Description
Ready in 20 minutes, this roasted broccoli orzo has plenty of lemon, garlic, parsley, scallions and almonds. It can be served as a vegan side or main.
Ingredients
- 1 head broccoli, cut into small florets
- 2 tablespoons olive oil
- 1 teapsoon kosher salt plus more for serving
- 1/2 teaspoon black pepper plus more for serving
- 1 cup orzo
- 1 garlic clove, minced
- Juice of 1 lemon
- 1 scallion, thinly sliced
- 1/4 cup chopped parsley
- 1/4 cup roughly chopped almonds
Instructions
- Preheat the oven to 425 degrees F.
- Toss the broccoli with 1 tablespoon olive oil, 1/2 teaspoon salt and 1/4 teaspoon black pepper on a sheet pan. Spread into a single layer. Roast for 8-10 minutes. The broccoli should be bright green with only a few of the edges browned.

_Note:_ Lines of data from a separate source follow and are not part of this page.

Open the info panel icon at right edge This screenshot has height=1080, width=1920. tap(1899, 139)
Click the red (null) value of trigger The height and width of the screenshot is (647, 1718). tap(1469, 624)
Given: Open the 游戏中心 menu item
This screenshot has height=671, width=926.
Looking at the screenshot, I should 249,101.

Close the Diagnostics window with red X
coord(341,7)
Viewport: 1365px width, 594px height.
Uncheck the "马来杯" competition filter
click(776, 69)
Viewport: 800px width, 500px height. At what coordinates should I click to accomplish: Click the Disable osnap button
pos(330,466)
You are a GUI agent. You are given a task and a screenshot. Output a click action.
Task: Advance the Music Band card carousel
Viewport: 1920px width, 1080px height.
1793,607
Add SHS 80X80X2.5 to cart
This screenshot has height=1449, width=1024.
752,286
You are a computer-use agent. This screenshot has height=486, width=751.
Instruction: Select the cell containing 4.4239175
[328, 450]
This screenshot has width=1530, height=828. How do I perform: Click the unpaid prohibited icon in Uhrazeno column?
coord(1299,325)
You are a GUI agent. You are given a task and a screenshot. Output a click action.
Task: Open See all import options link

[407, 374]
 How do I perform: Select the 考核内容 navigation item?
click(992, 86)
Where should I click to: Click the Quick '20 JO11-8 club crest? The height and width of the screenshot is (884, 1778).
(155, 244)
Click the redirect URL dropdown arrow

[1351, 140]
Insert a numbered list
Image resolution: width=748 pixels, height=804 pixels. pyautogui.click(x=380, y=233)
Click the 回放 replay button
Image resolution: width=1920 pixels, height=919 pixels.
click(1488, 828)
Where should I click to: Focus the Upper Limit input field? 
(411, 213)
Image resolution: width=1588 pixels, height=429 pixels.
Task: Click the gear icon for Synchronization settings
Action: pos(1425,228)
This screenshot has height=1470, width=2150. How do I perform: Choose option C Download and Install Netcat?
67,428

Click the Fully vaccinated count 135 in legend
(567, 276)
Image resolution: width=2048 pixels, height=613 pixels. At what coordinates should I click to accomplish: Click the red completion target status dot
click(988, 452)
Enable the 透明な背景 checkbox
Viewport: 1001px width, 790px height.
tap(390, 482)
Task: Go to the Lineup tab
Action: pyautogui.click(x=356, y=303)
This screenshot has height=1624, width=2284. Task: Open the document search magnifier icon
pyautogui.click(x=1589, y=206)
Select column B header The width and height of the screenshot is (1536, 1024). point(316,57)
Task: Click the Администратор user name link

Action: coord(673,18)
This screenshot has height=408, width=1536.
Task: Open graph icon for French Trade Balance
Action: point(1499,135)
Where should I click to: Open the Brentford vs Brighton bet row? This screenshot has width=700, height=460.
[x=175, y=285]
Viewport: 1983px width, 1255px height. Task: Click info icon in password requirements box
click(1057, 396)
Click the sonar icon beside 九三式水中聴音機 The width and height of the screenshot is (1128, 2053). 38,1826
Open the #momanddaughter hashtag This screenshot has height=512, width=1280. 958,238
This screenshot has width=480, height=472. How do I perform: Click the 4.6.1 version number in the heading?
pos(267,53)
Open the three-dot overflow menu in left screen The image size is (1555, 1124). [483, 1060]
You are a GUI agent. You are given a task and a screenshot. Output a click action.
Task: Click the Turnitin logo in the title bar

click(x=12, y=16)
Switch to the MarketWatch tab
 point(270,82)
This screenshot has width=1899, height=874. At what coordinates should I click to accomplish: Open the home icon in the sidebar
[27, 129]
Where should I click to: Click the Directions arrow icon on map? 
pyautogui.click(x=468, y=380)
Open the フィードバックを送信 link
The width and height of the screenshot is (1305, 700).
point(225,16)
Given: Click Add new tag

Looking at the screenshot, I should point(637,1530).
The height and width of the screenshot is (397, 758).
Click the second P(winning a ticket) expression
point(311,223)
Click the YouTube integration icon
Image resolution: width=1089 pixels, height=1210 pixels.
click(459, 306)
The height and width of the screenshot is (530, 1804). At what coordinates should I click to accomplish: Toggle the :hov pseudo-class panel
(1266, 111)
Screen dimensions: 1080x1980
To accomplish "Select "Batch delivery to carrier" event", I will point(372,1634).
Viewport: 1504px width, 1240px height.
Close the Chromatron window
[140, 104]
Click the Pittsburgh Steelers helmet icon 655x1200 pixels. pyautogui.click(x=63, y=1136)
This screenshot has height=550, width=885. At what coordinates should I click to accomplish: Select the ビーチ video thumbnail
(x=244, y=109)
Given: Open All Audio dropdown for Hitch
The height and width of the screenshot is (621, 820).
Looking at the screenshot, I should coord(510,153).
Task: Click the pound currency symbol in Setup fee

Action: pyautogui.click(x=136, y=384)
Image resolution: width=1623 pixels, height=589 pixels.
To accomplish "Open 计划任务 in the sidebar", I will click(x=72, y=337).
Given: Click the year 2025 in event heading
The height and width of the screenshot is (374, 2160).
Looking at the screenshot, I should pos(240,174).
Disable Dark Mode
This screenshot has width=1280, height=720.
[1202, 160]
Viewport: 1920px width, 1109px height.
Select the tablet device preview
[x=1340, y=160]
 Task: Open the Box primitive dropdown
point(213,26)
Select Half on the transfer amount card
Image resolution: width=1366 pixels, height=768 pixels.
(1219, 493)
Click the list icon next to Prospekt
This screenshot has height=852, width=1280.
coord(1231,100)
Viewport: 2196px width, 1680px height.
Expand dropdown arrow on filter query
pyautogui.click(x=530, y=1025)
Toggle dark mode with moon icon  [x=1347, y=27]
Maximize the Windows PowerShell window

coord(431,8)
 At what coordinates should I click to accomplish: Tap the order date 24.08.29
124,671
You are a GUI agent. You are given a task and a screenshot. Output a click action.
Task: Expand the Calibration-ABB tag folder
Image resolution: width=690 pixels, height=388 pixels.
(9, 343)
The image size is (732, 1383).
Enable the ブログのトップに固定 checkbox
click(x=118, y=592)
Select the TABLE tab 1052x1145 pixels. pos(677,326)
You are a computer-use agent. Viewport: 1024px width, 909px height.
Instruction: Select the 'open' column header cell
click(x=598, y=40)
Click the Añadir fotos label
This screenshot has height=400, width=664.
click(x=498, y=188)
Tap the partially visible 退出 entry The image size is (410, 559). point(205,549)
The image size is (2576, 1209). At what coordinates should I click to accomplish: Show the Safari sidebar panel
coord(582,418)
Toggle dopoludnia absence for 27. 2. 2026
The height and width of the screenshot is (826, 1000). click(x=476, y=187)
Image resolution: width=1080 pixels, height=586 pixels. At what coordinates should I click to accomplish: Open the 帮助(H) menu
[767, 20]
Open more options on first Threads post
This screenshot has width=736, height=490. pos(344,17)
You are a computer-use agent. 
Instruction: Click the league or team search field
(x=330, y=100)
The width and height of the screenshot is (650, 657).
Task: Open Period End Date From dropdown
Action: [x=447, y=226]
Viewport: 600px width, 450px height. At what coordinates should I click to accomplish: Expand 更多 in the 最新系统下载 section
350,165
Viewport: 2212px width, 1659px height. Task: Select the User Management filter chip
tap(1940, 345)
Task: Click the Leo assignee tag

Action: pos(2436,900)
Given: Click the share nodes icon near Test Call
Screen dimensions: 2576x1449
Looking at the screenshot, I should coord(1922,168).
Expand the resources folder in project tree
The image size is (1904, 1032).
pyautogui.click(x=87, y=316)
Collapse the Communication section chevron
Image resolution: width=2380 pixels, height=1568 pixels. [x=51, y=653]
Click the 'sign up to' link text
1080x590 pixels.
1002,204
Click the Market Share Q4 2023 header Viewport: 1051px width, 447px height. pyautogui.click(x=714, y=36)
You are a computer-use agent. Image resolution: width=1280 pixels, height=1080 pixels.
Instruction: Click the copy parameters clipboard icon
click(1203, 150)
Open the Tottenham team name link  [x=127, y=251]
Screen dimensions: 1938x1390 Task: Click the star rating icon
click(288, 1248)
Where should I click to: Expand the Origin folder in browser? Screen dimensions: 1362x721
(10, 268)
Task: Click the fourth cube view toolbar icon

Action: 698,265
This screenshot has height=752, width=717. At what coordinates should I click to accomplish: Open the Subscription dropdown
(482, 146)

- While the broccoli is roasting, cook the orzo until al dente according to package instructions. Drain and rinse with cold water in a colander or strainer.
- Heat 1 tablespoon olive oil in a large skillet over medium high heat. Sauté the garlic for 30 seconds letting it get fragrant. Stir in the orzo and the lemon juice. Give the orzo a minute to absorb the juice.
- Fold in the broccoli, scallions, parsley and almonds. Season with salt and pepper to taste.
This is so delicious and simple. I’d love to have the nutritional information on your recipes. Do you provide that ever or am I overlooking it?
★★★★
I just added the nutritional information at the bottom of the recipe. So glad you enjoyed the orzo!
Delicious and comes together so quick and easy.
★★★★★
This is one of my weeknight faves!
★★★★★
After seeing this orzo recipe I couldn’t help but want to make it/ something like it. I unfortunately did not have any of the vegetables so subbed the broccoli for a mix of sautéed mushrooms, onions, and spinach and added rosemary instead of parsley. It was so good! My family couldn’t stop eating this recipe.